Extract all of the rows below and reproduce each line without any alteration.

◆ **Stored items**

......

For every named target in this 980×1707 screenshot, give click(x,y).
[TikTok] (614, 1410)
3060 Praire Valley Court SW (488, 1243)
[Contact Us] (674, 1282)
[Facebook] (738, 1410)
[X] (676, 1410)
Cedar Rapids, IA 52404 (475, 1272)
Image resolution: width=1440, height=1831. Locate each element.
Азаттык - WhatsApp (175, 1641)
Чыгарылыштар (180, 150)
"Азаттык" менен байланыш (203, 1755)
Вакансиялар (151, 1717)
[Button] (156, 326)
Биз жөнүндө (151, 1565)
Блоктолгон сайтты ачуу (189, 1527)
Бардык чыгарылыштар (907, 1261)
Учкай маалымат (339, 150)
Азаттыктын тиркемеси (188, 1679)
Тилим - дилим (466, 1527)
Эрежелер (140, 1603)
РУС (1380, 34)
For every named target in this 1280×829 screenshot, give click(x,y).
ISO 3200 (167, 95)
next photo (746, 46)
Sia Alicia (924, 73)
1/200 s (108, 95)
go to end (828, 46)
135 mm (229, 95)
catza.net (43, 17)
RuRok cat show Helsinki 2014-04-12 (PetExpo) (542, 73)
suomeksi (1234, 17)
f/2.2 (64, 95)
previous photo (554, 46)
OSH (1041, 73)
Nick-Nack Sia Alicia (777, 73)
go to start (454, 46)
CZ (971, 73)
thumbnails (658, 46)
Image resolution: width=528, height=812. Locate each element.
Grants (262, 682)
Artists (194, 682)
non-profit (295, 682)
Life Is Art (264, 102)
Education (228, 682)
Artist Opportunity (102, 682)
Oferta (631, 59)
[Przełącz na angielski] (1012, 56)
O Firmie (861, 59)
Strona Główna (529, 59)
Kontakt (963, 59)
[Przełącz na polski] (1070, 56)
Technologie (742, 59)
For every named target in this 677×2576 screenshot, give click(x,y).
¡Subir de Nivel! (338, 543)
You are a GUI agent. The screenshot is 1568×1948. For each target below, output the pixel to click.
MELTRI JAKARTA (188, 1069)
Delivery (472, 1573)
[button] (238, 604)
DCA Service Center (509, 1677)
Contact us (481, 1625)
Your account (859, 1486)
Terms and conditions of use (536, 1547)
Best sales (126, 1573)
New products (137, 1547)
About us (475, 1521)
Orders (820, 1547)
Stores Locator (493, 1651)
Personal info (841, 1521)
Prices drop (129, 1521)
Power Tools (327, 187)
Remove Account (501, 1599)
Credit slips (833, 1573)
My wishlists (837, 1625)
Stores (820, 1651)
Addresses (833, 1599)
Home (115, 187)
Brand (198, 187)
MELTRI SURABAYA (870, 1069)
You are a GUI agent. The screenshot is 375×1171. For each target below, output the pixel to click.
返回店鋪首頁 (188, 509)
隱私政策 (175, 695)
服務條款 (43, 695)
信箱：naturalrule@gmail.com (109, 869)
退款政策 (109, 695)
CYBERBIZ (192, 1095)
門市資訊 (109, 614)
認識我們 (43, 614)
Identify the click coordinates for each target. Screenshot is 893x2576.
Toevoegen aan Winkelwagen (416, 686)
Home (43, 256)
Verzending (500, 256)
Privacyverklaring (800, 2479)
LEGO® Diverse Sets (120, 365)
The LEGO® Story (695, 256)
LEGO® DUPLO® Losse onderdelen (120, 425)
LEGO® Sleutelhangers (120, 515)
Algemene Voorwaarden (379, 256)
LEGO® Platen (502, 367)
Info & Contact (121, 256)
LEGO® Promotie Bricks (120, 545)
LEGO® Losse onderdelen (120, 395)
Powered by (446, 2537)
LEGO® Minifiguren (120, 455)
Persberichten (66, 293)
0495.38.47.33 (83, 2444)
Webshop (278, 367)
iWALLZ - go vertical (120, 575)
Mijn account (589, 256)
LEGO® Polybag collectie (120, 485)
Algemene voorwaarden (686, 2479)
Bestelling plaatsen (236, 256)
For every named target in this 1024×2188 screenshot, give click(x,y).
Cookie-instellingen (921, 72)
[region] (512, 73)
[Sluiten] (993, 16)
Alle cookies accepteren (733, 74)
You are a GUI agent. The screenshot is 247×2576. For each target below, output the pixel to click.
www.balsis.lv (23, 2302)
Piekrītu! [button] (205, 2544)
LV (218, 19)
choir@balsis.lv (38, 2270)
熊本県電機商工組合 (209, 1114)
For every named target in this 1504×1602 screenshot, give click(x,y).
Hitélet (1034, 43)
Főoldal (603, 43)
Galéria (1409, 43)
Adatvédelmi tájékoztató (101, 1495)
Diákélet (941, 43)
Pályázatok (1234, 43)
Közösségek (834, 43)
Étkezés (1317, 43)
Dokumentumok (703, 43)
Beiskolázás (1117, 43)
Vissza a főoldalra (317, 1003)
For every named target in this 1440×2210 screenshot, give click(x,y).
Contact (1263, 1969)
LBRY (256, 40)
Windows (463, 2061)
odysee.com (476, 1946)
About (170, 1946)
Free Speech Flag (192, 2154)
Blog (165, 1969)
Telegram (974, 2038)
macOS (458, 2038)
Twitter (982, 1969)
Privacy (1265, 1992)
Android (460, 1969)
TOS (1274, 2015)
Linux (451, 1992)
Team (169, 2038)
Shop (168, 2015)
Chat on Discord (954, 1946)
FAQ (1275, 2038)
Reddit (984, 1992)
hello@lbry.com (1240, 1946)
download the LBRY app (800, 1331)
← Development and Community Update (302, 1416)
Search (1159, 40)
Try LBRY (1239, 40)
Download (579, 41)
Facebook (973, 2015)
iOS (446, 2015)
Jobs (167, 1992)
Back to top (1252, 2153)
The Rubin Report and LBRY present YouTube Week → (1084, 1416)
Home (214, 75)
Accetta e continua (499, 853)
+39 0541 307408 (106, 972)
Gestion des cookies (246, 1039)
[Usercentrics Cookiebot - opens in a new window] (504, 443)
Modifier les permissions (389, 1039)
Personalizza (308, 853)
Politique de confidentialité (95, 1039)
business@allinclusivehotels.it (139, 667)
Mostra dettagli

......

◆ **Expected output**
For every named target in this 980×1707 screenshot, give click(x,y).
[TikTok] (614, 1410)
3060 Praire Valley Court SW (488, 1243)
[Contact Us] (674, 1282)
[Facebook] (738, 1410)
[X] (676, 1410)
Cedar Rapids, IA 52404 (475, 1272)
Image resolution: width=1440, height=1831. Locate each element.
Азаттык - WhatsApp (175, 1641)
Чыгарылыштар (180, 150)
"Азаттык" менен байланыш (203, 1755)
Вакансиялар (151, 1717)
[Button] (156, 326)
Биз жөнүндө (151, 1565)
Блоктолгон сайтты ачуу (189, 1527)
Бардык чыгарылыштар (907, 1261)
Учкай маалымат (339, 150)
Азаттыктын тиркемеси (188, 1679)
Тилим - дилим (466, 1527)
Эрежелер (140, 1603)
РУС (1380, 34)
For every named target in this 1280×829 screenshot, give click(x,y).
ISO 3200 (167, 95)
next photo (746, 46)
Sia Alicia (924, 73)
1/200 s (108, 95)
go to end (828, 46)
135 mm (229, 95)
catza.net (43, 17)
RuRok cat show Helsinki 2014-04-12 (PetExpo) (542, 73)
suomeksi (1234, 17)
f/2.2 (64, 95)
previous photo (554, 46)
OSH (1041, 73)
Nick-Nack Sia Alicia (777, 73)
go to start (454, 46)
CZ (971, 73)
thumbnails (658, 46)
Image resolution: width=528, height=812. Locate each element.
Grants (262, 682)
Artists (194, 682)
non-profit (295, 682)
Life Is Art (264, 102)
Education (228, 682)
Artist Opportunity (102, 682)
Oferta (631, 59)
[Przełącz na angielski] (1012, 56)
O Firmie (861, 59)
Strona Główna (529, 59)
Kontakt (963, 59)
[Przełącz na polski] (1070, 56)
Technologie (742, 59)
For every named target in this 677×2576 screenshot, give click(x,y).
¡Subir de Nivel! (338, 543)
You are a GUI agent. The screenshot is 1568×1948. For each target below, output the pixel to click.
MELTRI JAKARTA (188, 1069)
Delivery (472, 1573)
[button] (238, 604)
DCA Service Center (509, 1677)
Contact us (481, 1625)
Your account (859, 1486)
Terms and conditions of use (536, 1547)
Best sales (126, 1573)
New products (137, 1547)
About us (475, 1521)
Orders (820, 1547)
Stores Locator (493, 1651)
Personal info (841, 1521)
Prices drop (129, 1521)
Power Tools (327, 187)
Remove Account (501, 1599)
Credit slips (833, 1573)
My wishlists (837, 1625)
Stores (820, 1651)
Addresses (833, 1599)
Home (115, 187)
Brand (198, 187)
MELTRI SURABAYA (870, 1069)
You are a GUI agent. The screenshot is 375×1171. For each target below, output the pixel to click.
返回店鋪首頁 (188, 509)
隱私政策 (175, 695)
服務條款 (43, 695)
信箱：naturalrule@gmail.com (109, 869)
退款政策 (109, 695)
CYBERBIZ (192, 1095)
門市資訊 (109, 614)
認識我們 (43, 614)
Identify the click coordinates for each target. Screenshot is 893x2576.
Toevoegen aan Winkelwagen (416, 686)
Home (43, 256)
Verzending (500, 256)
Privacyverklaring (800, 2479)
LEGO® Diverse Sets (120, 365)
The LEGO® Story (695, 256)
LEGO® DUPLO® Losse onderdelen (120, 425)
LEGO® Sleutelhangers (120, 515)
Algemene Voorwaarden (379, 256)
LEGO® Platen (502, 367)
Info & Contact (121, 256)
LEGO® Promotie Bricks (120, 545)
LEGO® Losse onderdelen (120, 395)
Powered by (446, 2537)
LEGO® Minifiguren (120, 455)
Persberichten (66, 293)
0495.38.47.33 (83, 2444)
Webshop (278, 367)
iWALLZ - go vertical (120, 575)
Mijn account (589, 256)
LEGO® Polybag collectie (120, 485)
Algemene voorwaarden (686, 2479)
Bestelling plaatsen (236, 256)
For every named target in this 1024×2188 screenshot, give click(x,y).
Cookie-instellingen (921, 72)
[region] (512, 73)
[Sluiten] (993, 16)
Alle cookies accepteren (733, 74)
You are a GUI agent. The screenshot is 247×2576. For each target below, output the pixel to click.
www.balsis.lv (23, 2302)
Piekrītu! [button] (205, 2544)
LV (218, 19)
choir@balsis.lv (38, 2270)
熊本県電機商工組合 (209, 1114)
For every named target in this 1504×1602 screenshot, give click(x,y).
Hitélet (1034, 43)
Főoldal (603, 43)
Galéria (1409, 43)
Adatvédelmi tájékoztató (101, 1495)
Diákélet (941, 43)
Pályázatok (1234, 43)
Közösségek (834, 43)
Étkezés (1317, 43)
Dokumentumok (703, 43)
Beiskolázás (1117, 43)
Vissza a főoldalra (317, 1003)
For every named target in this 1440×2210 screenshot, give click(x,y).
Contact (1263, 1969)
LBRY (256, 40)
Windows (463, 2061)
odysee.com (476, 1946)
About (170, 1946)
Free Speech Flag (192, 2154)
Blog (165, 1969)
Telegram (974, 2038)
macOS (458, 2038)
Twitter (982, 1969)
Privacy (1265, 1992)
Android (460, 1969)
TOS (1274, 2015)
Linux (451, 1992)
Team (169, 2038)
Shop (168, 2015)
Chat on Discord (954, 1946)
FAQ (1275, 2038)
Reddit (984, 1992)
hello@lbry.com (1240, 1946)
download the LBRY app (800, 1331)
← Development and Community Update (302, 1416)
Search (1159, 40)
Try LBRY (1239, 40)
Download (579, 41)
Facebook (973, 2015)
iOS (446, 2015)
Jobs (167, 1992)
Back to top (1252, 2153)
The Rubin Report and LBRY present YouTube Week → (1084, 1416)
Home (214, 75)
Accetta e continua (499, 853)
+39 0541 307408 (106, 972)
Gestion des cookies (246, 1039)
[Usercentrics Cookiebot - opens in a new window] (504, 443)
Modifier les permissions (389, 1039)
Personalizza (308, 853)
Politique de confidentialité (95, 1039)
business@allinclusivehotels.it (139, 667)
Mostra dettagli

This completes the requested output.